İşin püf noktası şu: Suriye, Irak ve Lübnan’ı biladüşşam olarak gören İç Asya, Afrika ve Arap dünyasında Farabi’nin ed-din ve el-Mille kavramları bağlamında söyleyecek olursak, bir Osmanlı Milletler Topluluğu” (Ottoman Commonwealth Countries) kuran Osmanlı devletidir. Yüzyıllar içinde çok dilli, çok dinli, çok ırklı yapıları koruyan Türk zihniyetini yani Arap ve Fars tasavvurlarının dışında gelişen ve bir dünya devleti olan Osmanlı’nın kültürel birikimini tevarüs eden Türkiye Cumhuriyeti ile bu sömürgeci güçlerin mücadelesini buralarda net bir şekilde görmek mümkün.
Bunu niye söyledin şimdi diyecek olursanız, bölgenin sadece Müslümanlar arası Sünni-Şii teo politik çatışmalarla istikrasızlığa devamının sağlandığı, Maruni Hristiyanların görece daha müreffeh yaşadığı söylenebilir ama bir gerçek var ki, ülke tam bir kaosun içinde. Üstelik Şii Hizbullah ile Şii Emel örgütleri de birbirleriyle çarpıştığını, Hizbullah’ın Maruni Hristiyan Lübnan Kuvvetleri partisiyle işbirliği yaptığını söylersem, teo politik çatışmaların griftliği de iyice ortaya çıkar sanırım.
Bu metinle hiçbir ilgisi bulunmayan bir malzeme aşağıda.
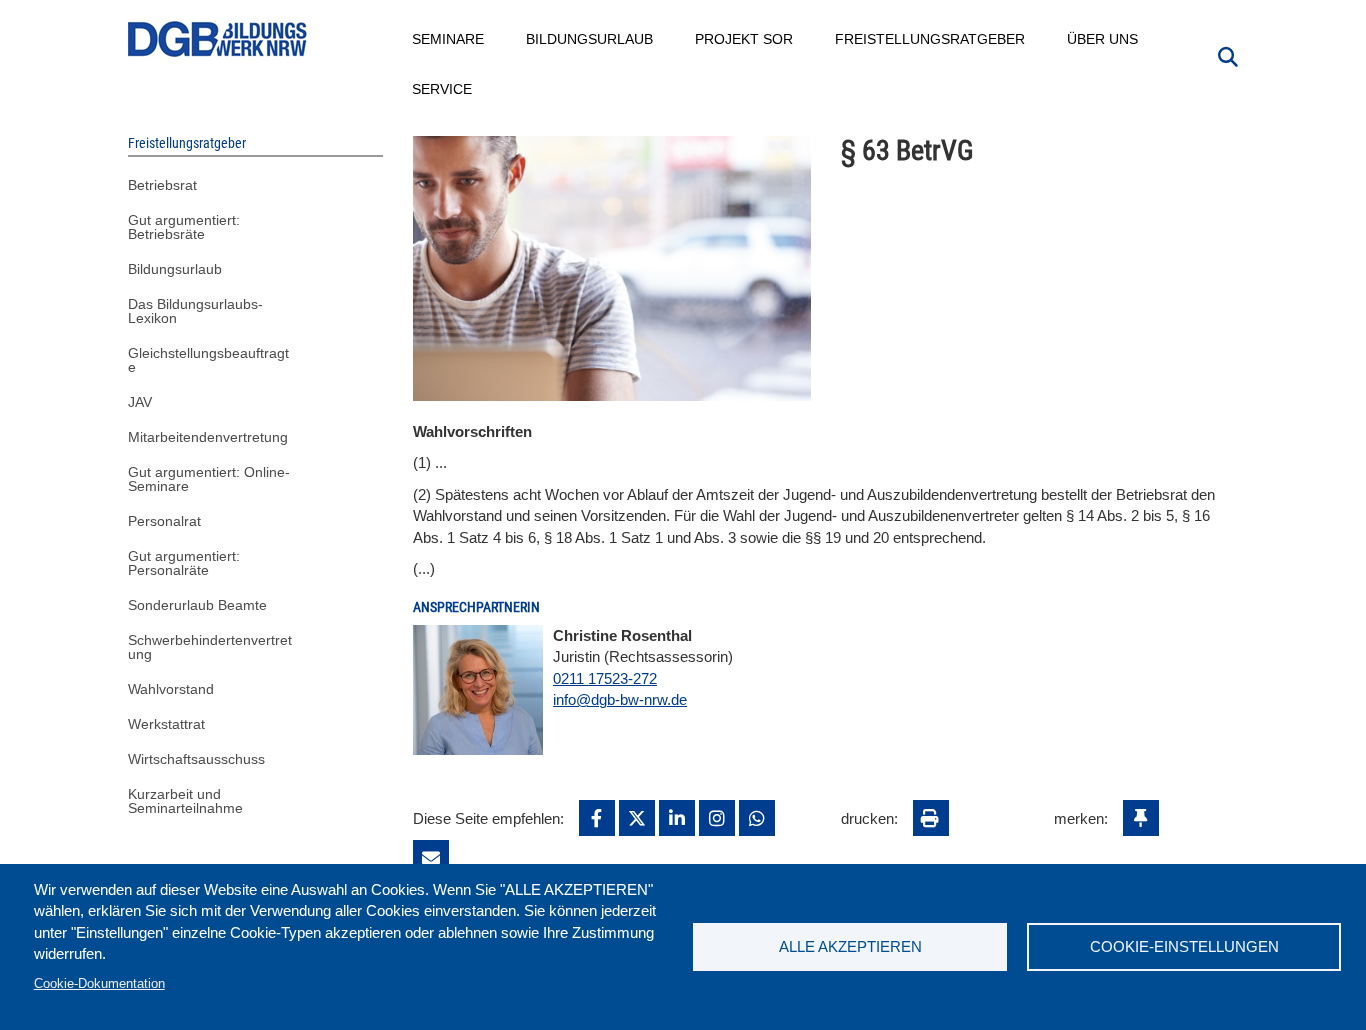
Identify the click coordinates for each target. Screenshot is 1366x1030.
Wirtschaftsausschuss (196, 759)
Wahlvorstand (171, 689)
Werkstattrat (166, 724)
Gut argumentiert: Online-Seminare (209, 479)
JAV (140, 402)
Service (443, 89)
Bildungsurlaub (590, 39)
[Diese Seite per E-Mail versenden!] (431, 858)
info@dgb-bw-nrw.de (620, 699)
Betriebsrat (162, 185)
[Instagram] (717, 818)
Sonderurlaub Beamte (197, 605)
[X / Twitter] (637, 818)
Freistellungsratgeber (931, 39)
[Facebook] (597, 818)
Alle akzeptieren (850, 946)
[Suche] (1228, 55)
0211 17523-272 (605, 678)
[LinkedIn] (677, 818)
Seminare (449, 39)
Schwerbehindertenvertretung (210, 647)
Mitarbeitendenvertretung (208, 437)
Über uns (1103, 39)
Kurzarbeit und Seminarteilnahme (185, 801)
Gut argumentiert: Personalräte (184, 563)
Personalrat (164, 521)
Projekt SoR (745, 39)
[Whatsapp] (757, 818)
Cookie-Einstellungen (1184, 946)
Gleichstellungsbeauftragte (208, 360)
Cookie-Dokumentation (99, 983)
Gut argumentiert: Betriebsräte (184, 227)
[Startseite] (218, 39)
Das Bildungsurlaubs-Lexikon (195, 311)
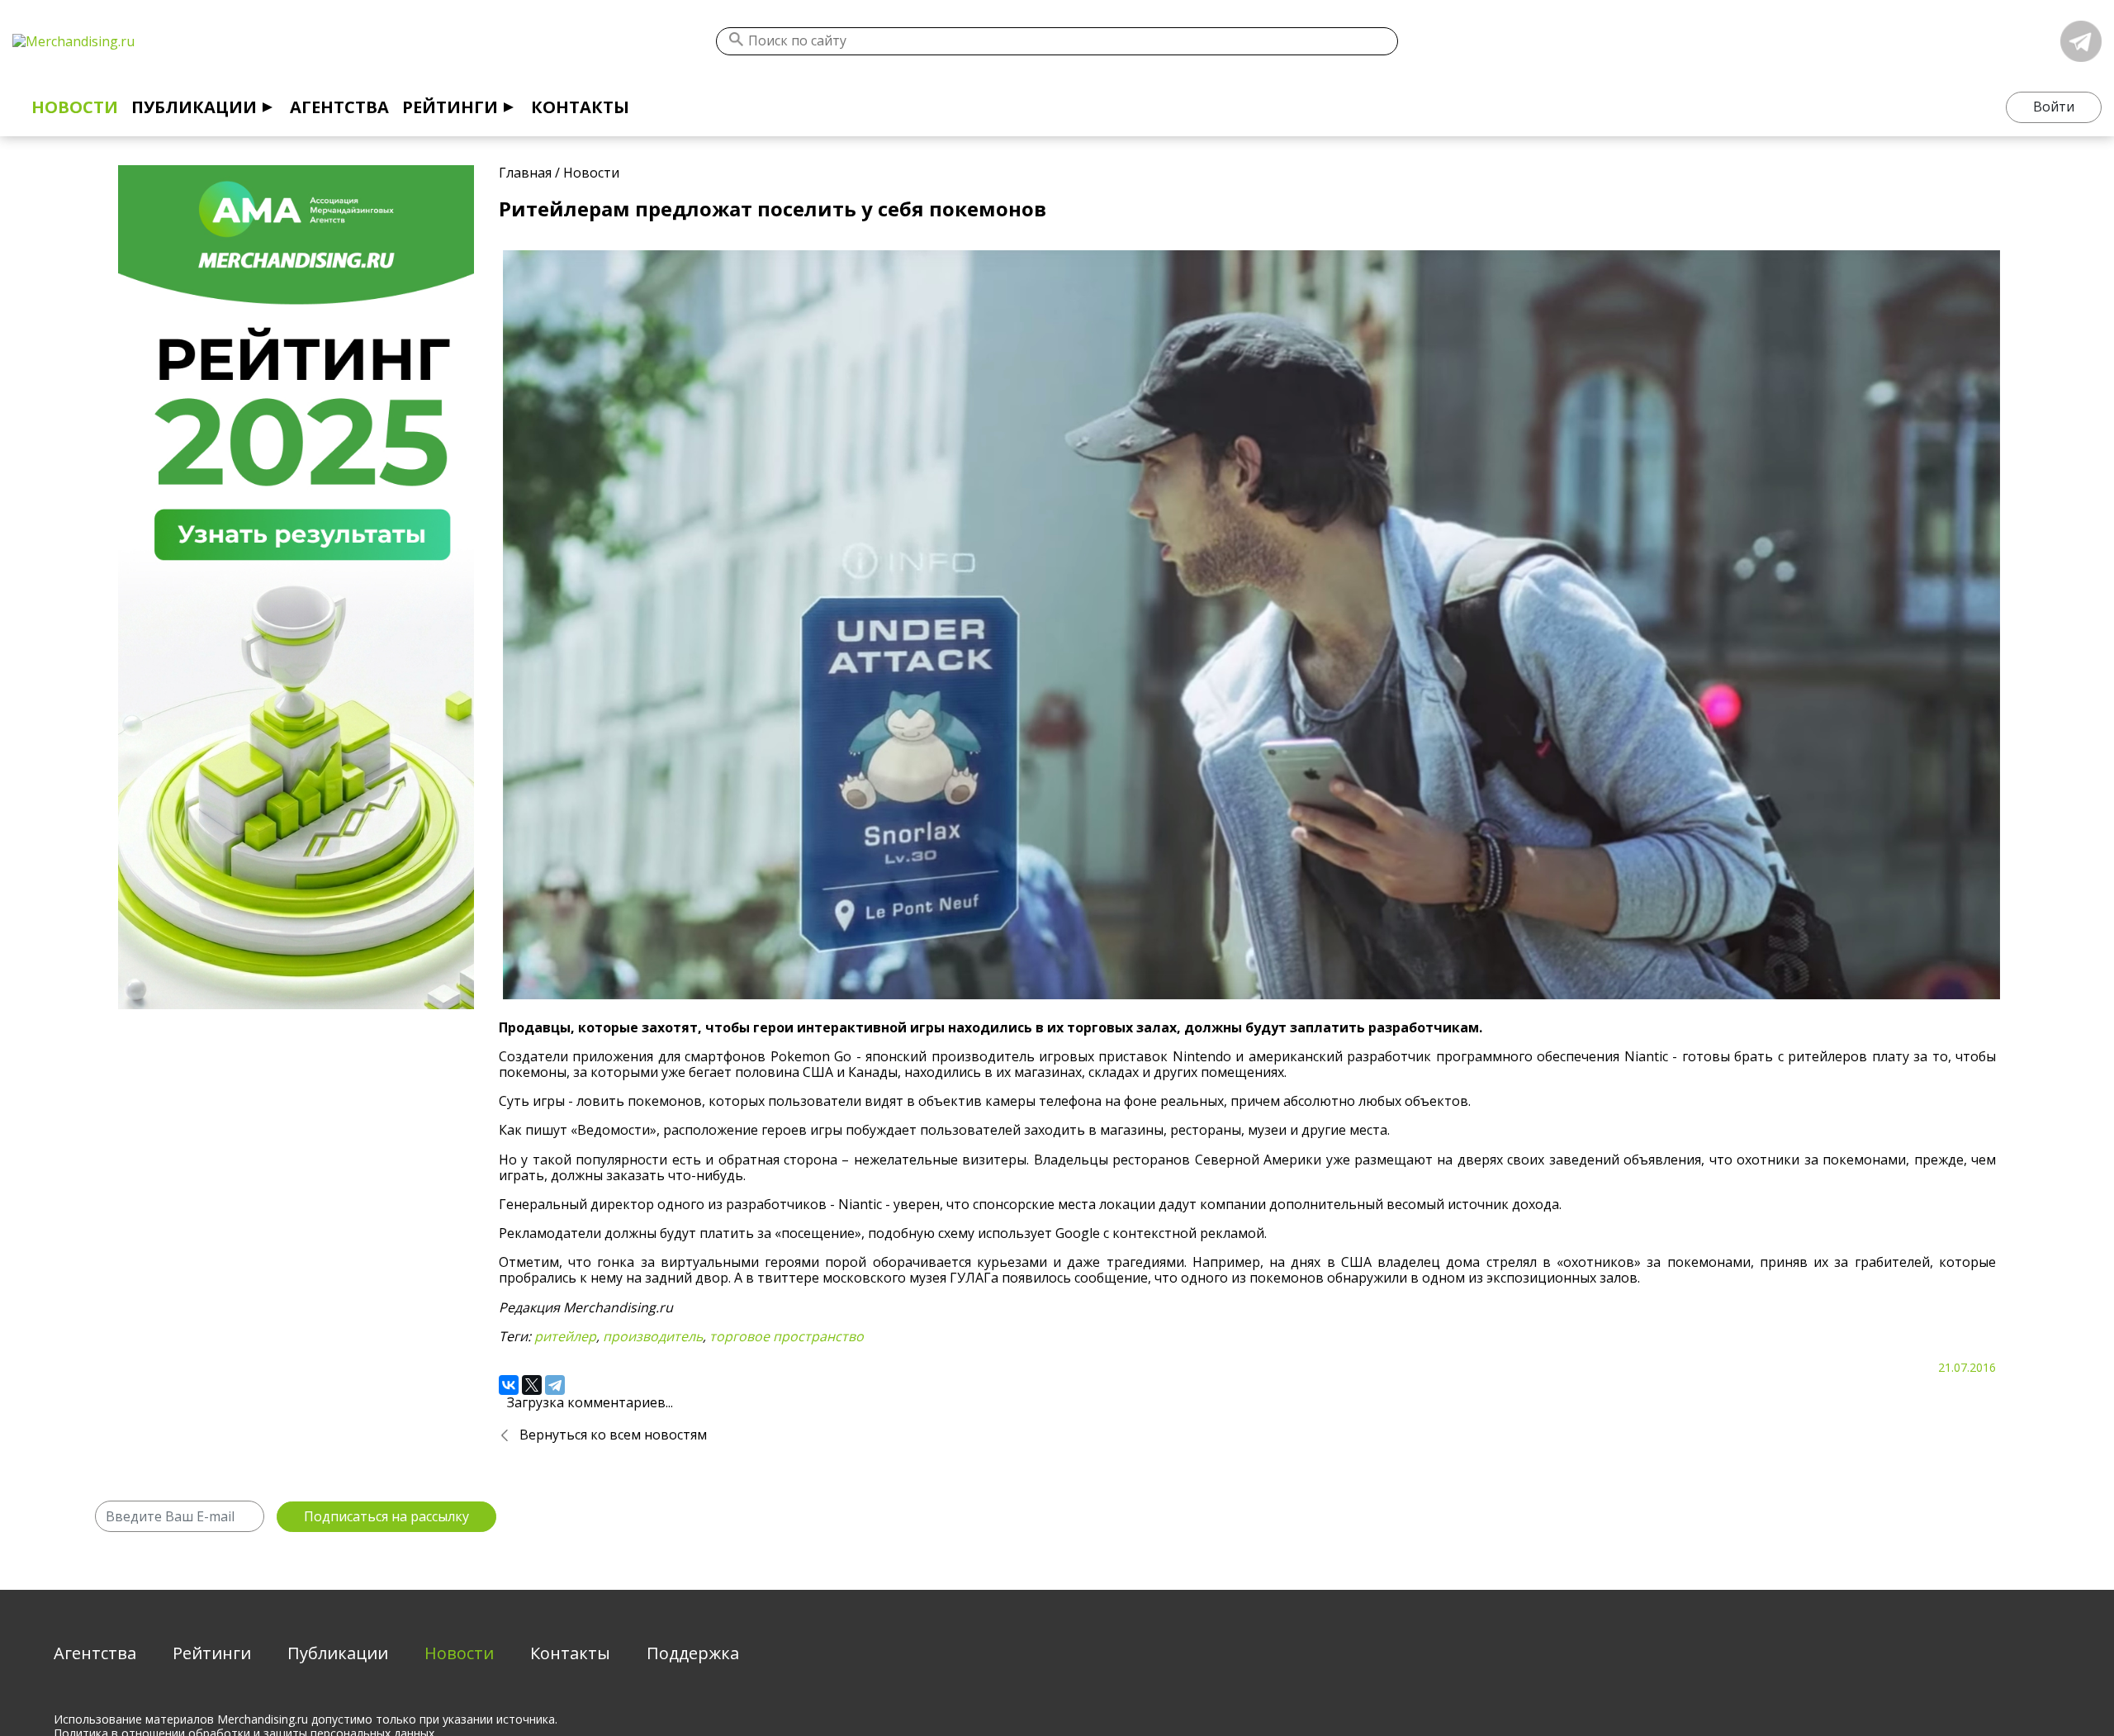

Hizbullah daha önce de Maruni Hristiyanların en büyük partisi olan Özgür Yurtsever Hareket ile işbirliği yapmıştı. Benim teo-politik çatışmalardan kastettiğim tam olarak bu, yani ekonomi politik hedefler için yapılan savaşların meşruiyeti teolojik açıdan değerlendirilmediği sürece üretilen fikirler hep eksik ve uygulanabilir olmaktan uzak kalacak.
İsrail’inde son gelişmeler ışığında yedek askerlerini çağırdığı ve Lübnan’a yönelik eylemler üzerinde durulduğunu da hatırlarsak, bu karmaşanın tekrar iç çatışmaya dönüşmemesi için Maruni Hristiyanlarından, Ketaib Partisi’nin kurucusu Piyer Cemayel’in oğlu olan 1982-1988 yılları arasında Lübnan’ın Cumhurbaşkanlığı’nı yapmış Emin Cemayel, kaosun iç savaşa götürme ihtimalini engellemek gerektiğini bunun içinde Türkiye’nin elinden geleni yapmasını istedi. İşte şimdi Osmanlı Milletler Topluluğunu sağlayan Türk Zihniyetinin somut simgesi olan Türkiye Cumhuriyeti’ne yapılan çağrının temellendirmesini yaptım sanırım.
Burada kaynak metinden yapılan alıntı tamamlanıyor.